[start]
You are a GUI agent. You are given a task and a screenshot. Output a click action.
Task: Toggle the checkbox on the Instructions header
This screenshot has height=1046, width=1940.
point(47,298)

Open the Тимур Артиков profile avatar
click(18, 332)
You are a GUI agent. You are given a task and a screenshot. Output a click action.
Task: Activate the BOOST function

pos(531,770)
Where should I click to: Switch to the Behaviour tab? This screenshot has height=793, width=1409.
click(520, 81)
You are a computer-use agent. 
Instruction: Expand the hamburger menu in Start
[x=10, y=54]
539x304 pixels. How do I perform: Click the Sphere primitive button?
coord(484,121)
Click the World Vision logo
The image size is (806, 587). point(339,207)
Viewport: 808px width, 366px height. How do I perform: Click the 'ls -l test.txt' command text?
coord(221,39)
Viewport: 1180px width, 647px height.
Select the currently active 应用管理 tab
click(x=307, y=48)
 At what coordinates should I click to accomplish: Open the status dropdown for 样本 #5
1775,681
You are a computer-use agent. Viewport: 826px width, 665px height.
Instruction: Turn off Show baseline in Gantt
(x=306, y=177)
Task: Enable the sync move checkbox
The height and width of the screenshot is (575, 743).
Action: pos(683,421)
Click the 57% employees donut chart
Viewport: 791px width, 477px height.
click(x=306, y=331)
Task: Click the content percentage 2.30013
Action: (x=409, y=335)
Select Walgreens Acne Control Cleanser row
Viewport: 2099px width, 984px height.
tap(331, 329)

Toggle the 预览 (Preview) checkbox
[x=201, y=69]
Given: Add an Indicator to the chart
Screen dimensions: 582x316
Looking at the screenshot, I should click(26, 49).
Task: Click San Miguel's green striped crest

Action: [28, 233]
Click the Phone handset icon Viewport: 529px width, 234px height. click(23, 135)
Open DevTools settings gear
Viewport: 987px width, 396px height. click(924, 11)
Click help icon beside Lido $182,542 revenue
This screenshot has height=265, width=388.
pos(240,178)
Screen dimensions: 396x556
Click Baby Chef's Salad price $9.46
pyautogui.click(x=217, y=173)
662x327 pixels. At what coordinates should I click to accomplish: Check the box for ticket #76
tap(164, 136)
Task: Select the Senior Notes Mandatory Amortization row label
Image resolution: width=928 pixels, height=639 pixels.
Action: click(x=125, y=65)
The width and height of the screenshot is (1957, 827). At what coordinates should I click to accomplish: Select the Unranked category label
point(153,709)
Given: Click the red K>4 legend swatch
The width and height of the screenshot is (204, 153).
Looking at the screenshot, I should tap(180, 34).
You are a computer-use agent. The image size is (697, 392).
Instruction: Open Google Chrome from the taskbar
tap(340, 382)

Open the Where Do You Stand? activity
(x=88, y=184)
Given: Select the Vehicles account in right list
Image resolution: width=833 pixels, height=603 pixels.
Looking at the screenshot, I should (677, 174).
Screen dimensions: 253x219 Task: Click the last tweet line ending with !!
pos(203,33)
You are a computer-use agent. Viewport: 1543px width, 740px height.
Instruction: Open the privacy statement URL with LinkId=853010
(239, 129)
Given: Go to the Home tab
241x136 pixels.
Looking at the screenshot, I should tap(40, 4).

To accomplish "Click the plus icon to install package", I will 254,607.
[end]
:: DIRECTIVE ::
Reproduce everything in the records from the line containing "Screen dimensions: 253x219" down to the end of the records, both ends included, character for character.

:: FULL RESPONSE ::
Screen dimensions: 253x219 Task: Click the last tweet line ending with !!
pos(203,33)
You are a computer-use agent. Viewport: 1543px width, 740px height.
Instruction: Open the privacy statement URL with LinkId=853010
(239, 129)
Given: Go to the Home tab
241x136 pixels.
Looking at the screenshot, I should tap(40, 4).

To accomplish "Click the plus icon to install package", I will 254,607.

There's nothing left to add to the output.